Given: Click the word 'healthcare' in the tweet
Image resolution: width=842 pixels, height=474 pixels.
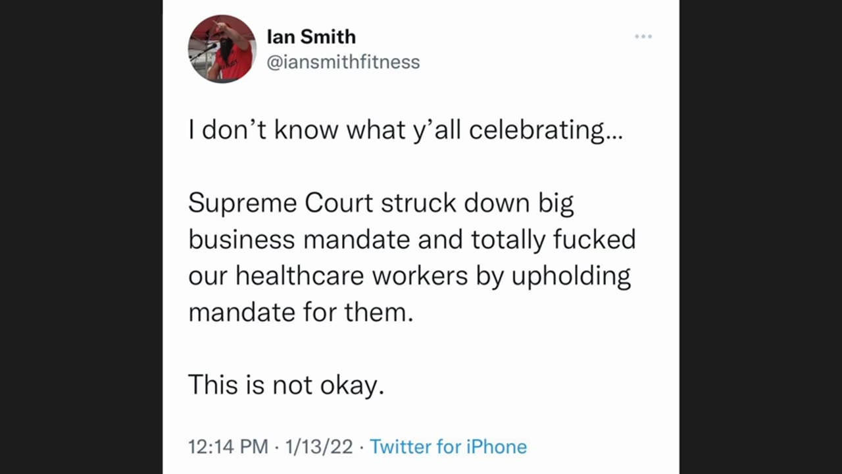Looking at the screenshot, I should point(299,275).
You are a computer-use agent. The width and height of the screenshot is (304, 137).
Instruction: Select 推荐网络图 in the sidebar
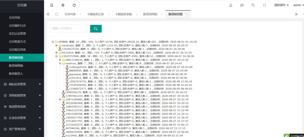[x=16, y=65]
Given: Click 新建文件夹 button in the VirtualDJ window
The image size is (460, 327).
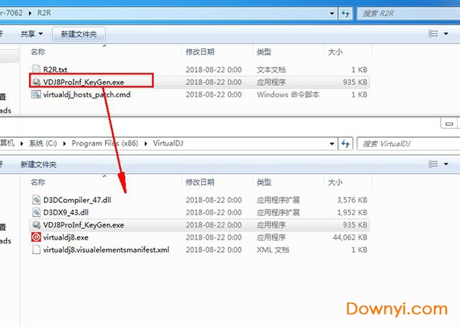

────────

All lines above in which the word "Given" occurs should be identified and copied.

*Exercise answer:*
Given: Click the word 'healthcare' in the tweet
Given: Click 新建文件夹 button in the VirtualDJ window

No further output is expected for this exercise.